Based on your existing code, it is apparent that there is only one line per person in your Word document and all of the lines have (or should have) the same structure. What you are essentially doing is performing a lookup on a Word file based on a key. VBA has an object that is designed to perform key lookups that are orders of magnitude faster than Word's
.Find method - Scripting.Dictionary. All you need to do is parse the document first as text to build your object.
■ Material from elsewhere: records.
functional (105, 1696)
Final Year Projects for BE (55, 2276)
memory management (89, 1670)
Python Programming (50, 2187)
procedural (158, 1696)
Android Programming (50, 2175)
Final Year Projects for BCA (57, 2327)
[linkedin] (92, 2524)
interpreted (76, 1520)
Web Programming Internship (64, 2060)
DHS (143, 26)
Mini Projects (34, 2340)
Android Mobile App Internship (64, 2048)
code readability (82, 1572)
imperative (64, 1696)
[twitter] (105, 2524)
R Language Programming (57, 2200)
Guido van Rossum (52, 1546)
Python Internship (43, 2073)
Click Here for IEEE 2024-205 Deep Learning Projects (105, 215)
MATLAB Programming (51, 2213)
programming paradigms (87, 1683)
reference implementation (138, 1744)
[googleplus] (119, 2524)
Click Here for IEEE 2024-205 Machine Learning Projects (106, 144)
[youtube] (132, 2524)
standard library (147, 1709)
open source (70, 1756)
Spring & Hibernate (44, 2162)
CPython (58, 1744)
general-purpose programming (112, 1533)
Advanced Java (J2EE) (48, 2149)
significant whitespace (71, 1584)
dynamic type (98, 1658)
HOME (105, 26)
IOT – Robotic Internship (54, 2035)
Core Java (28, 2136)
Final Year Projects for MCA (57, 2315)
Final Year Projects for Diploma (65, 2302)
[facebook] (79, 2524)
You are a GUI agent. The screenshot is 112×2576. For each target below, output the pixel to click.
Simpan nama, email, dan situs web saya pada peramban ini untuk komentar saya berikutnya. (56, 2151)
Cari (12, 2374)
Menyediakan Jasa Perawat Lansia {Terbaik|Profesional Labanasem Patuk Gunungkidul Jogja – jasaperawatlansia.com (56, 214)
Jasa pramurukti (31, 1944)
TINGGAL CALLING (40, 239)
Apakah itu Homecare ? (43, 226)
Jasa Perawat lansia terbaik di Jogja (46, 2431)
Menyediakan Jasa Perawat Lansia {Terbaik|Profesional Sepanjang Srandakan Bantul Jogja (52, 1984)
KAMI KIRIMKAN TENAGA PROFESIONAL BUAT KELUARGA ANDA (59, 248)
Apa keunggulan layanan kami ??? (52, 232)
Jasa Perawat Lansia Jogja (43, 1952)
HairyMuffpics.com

For example (with a reference to Microsoft Scripting Runtime):Private Function LoadWordRecords(filepath As String) As Scripting.Dictionary
Dim host As New Word.Application
Dim doc As Word.Document
Dim lines() As String
Set doc = host.Documents.Open(filepath)
'Take the whole document in one shot, and read to an array of paragraphs...
lines = Split(doc.Content.text, vbCr)
'...and dispense with Word.
doc.Close
host.Quit
'Then do whatever you need to do to parse the text into a useful structure:
Dim output As New Scripting.Dictionary
Dim items() As String
Dim i As Integer
'Parse each line in the Word document to extract a key for the line.
For i = 0 To UBound(lines)
'Add whatever you need to validate the paragraph you're parsing.
'Test the input line to see if it contains a comma.
If (InStr(1, lines(i), ",") > 0) Then
'Split into an array from the comma delimited string.
items = Split(lines(i), ",")
'Add the resulting item to the Dictionary with the key defined
'as the first 2 elements and the value as the remainder of the line.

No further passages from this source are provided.